■ SELECTED EXTRACT:
Time to Give Up White Bread and Pasta. Really!

June 9, 2010 in Diabetes Management, Health Claims, Mediterranean, Nutrition, Whole Grains by Joyce Bunderson

The results of a new study are actually putting a new twist on replacing saturated fat in the diet. Yes, by all means replace it, but not with white flour products and sugar! OK, here are the nuts and bolts of this important study.

The study was conducted because it was known that when carbohydrates replace saturated fats there is an association with a higher risk of ischemic heart disease. The researchers decided to investigate the risk of myocardial infarction (MI – heart attack) with a higher intake of calories from carbohydrates and a lower intake of energy from saturated fat. They also decided to look at carbohydrates with different glycemic index (GI) values (Generally, highly refined carbohydrates like sugar and white flour products have a high GI and whole grains and vegetables have a low GI.

Marianne U. Jakobsen and others conducted the newly published study in The American Journal of Clinical Nutrition in June 2010. The study conducted at Aarhus University Hospital Aalborg, Denmark included 53,644 women and men free of any previous heart attacks at the beginning of the study. During the 12 years of following the subjects, there were 1943 cases of heart attacks (MI).

(Saved data entries)
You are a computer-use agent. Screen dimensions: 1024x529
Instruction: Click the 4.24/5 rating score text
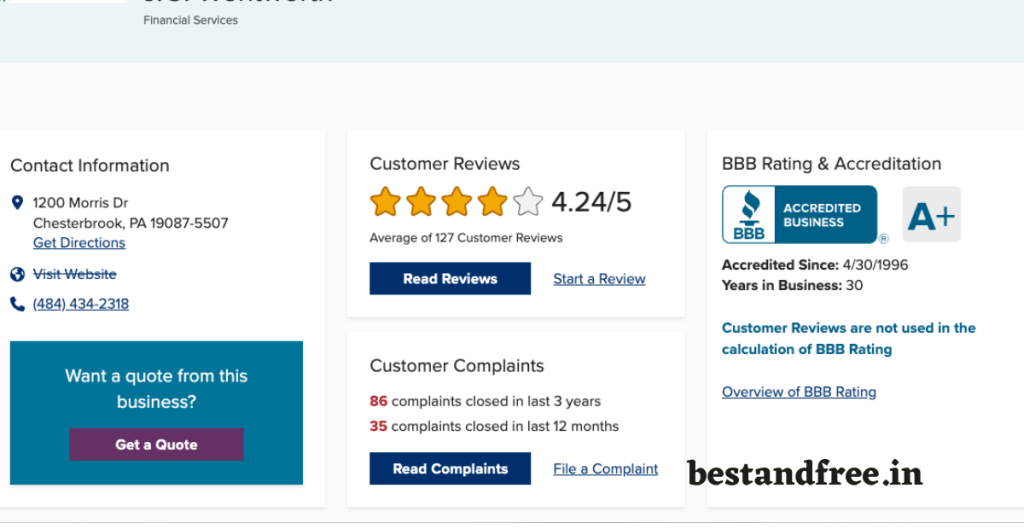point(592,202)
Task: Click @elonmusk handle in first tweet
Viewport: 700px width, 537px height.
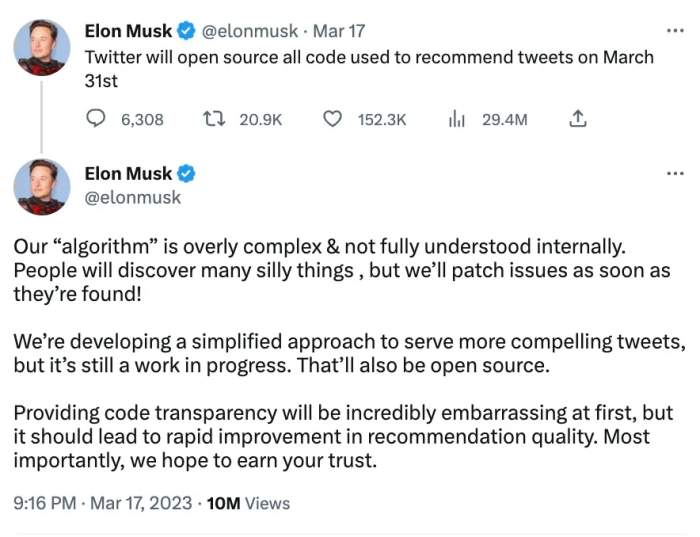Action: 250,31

--

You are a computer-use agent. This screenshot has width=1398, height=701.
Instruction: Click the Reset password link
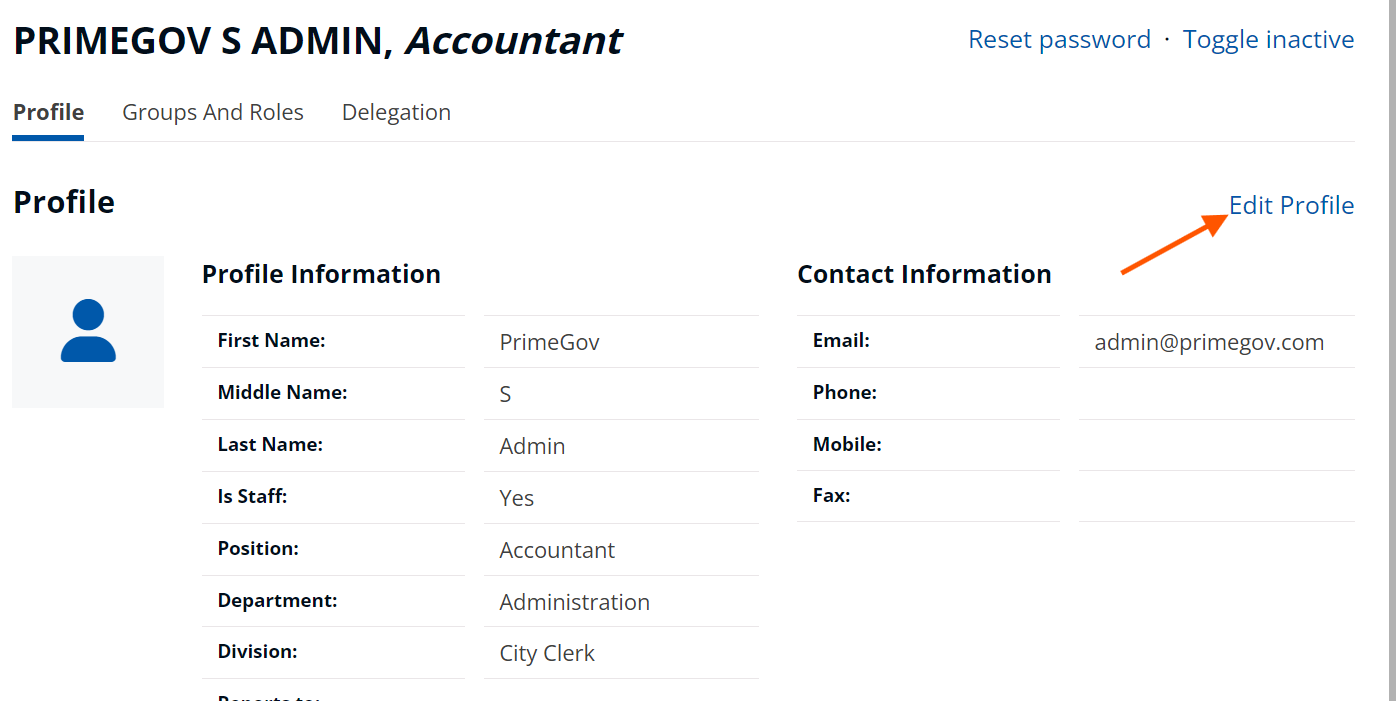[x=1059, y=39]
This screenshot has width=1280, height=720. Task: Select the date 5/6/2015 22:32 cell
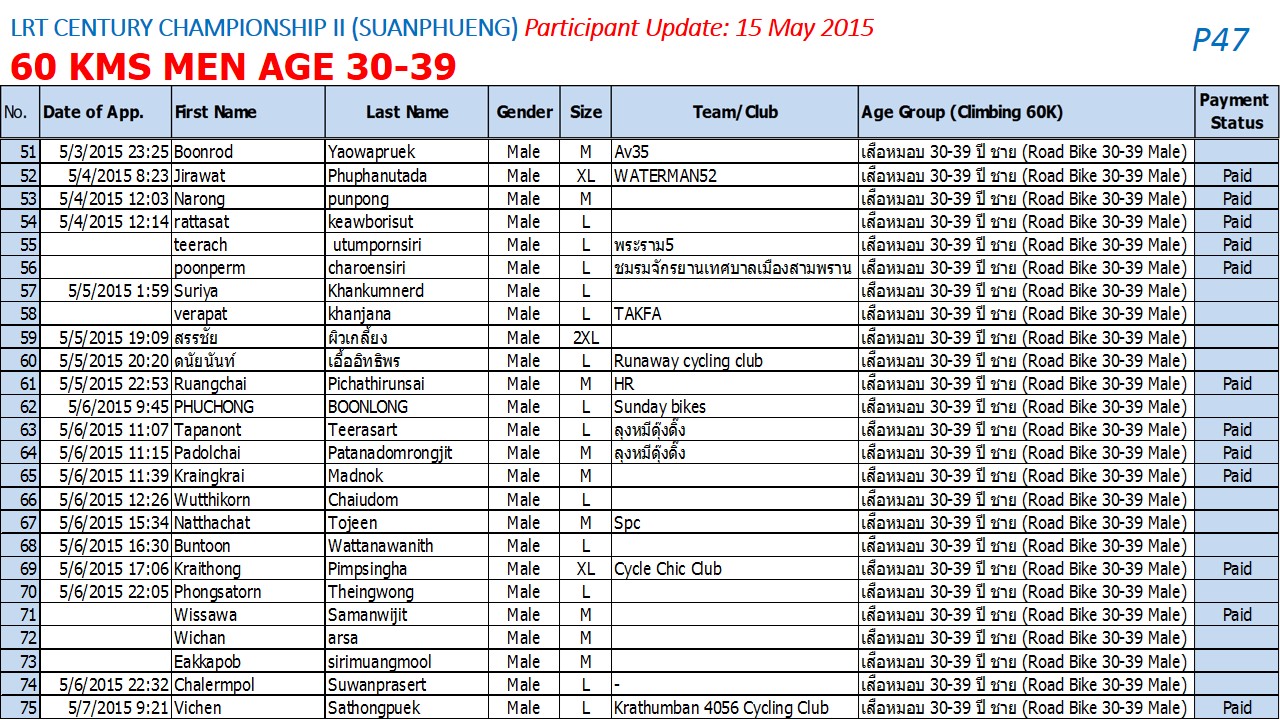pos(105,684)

■ WHAT YOU NEED TO DO:
a – Copy everything in the article on giving up white bread and pasta from "Time to Give" down to "this important study.".
b – In the article on giving up white bread and pasta, how many women and men did the study include?
c – Write the next part of the article on giving up white bread and pasta, picking up after its last sentence.

■ YOUR RESPONSES:
a –
Time to Give Up White Bread and Pasta. Really!

June 9, 2010 in Diabetes Management, Health Claims, Mediterranean, Nutrition, Whole Grains by Joyce Bunderson

The results of a new study are actually putting a new twist on replacing saturated fat in the diet. Yes, by all means replace it, but not with white flour products and sugar! OK, here are the nuts and bolts of this important study.

b – 53,644

c –
The researchers say that their study validates the idea that saturated fat has an important role in heart attack risk, but (This ‘but’ is the new piece of information) – BUT the benefits of cutting back on saturated fats depend on the sort of carbohydrate prevalent in the diet. When complex carbohydrates like whole grains and vegetables with low GI are the prevalent carbohydrate replacing the saturated fat, the risk of MI decreases. And when the carbohydrates are high GI (think processed grains and sugar), the risk goes up. The subjects, who had the highest average dietary glycemic index, increased their heart attack risk by 33 percent for every five percent increase in calorie intake from carbohydrates.  You wouldn’t want to stake your life with those odds.

What a bummer!  You make a big effort to cut down on the sat fats and where does it get you?  Worse off than before, unless you also cut way back on white flour products and sugar. It seems that one good deed must be followed up with another. Fortunately, there are delicious whole grains, fruits, and vegetables just eager for you to eat them instead of the processed stuff, and there are yummy ways to prepare them. This blog and other sources have a wide selection of recipes and suggestions to do so.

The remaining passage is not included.